#### DATA TO PROCESS
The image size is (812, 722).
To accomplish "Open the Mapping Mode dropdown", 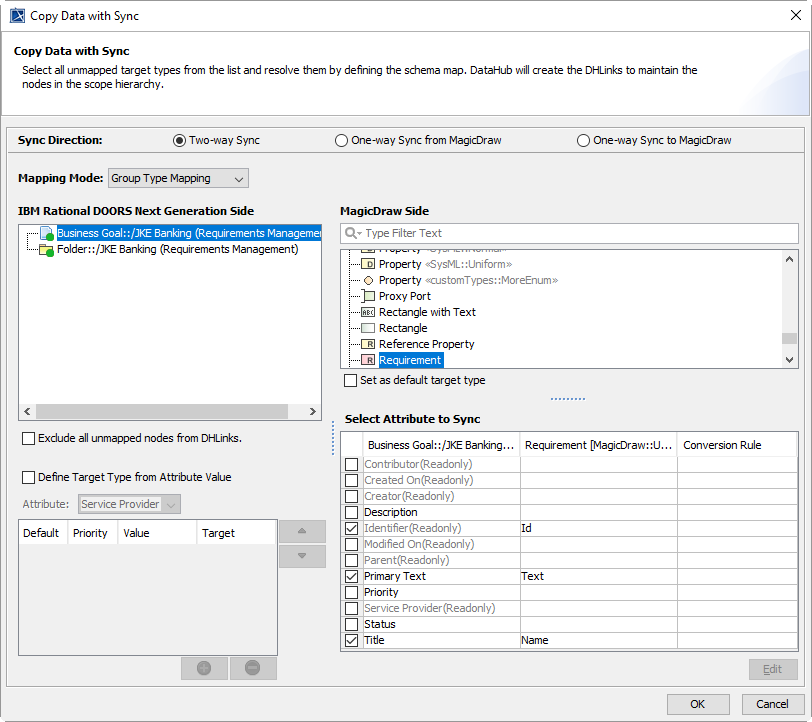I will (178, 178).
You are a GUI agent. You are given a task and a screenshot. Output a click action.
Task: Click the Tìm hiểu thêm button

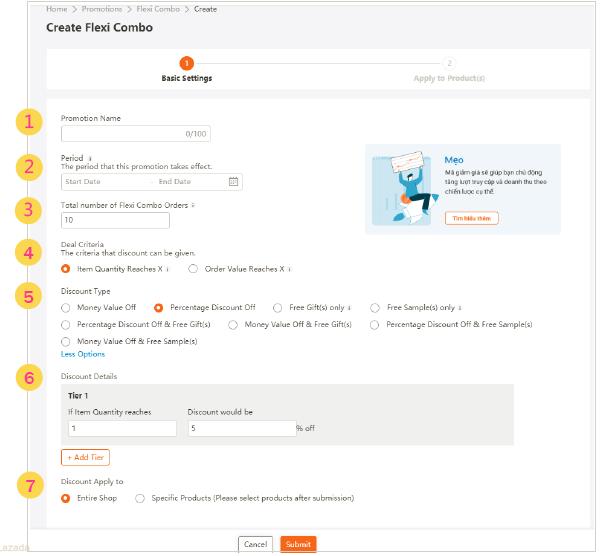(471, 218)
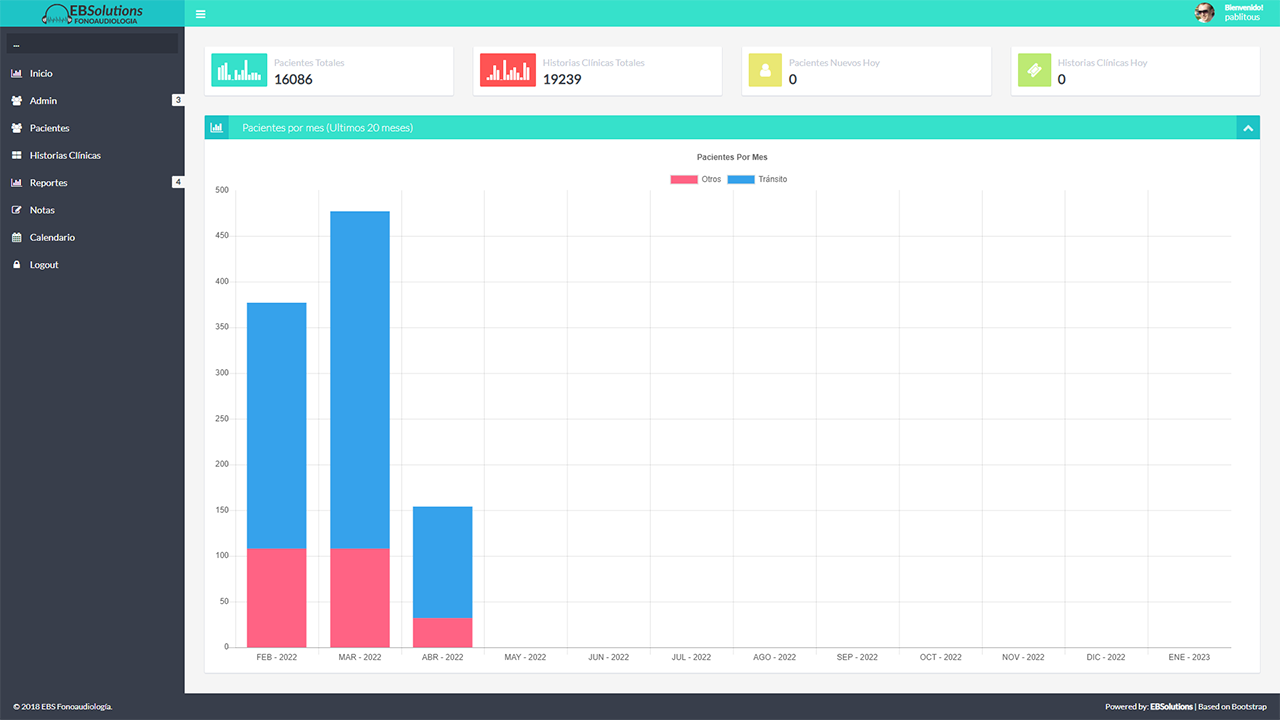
########
— WHAT TO WORK ON —
Starting at the line that contains "You are a GUI" and continuing through the end of the entries, express the entries as a two-column CSV with the headers instruction and coordinates. Give each request one row, with its text and its answer each in a single quoted field, turn line breaks into spaces, and leave out the pictures.

— WRITTEN RESPONSE —
instruction,coordinates
"You are a GUI agent. You are given a task and a screenshot. Output a click action. Task: Click the Tìm hiểu thêm button","(471, 218)"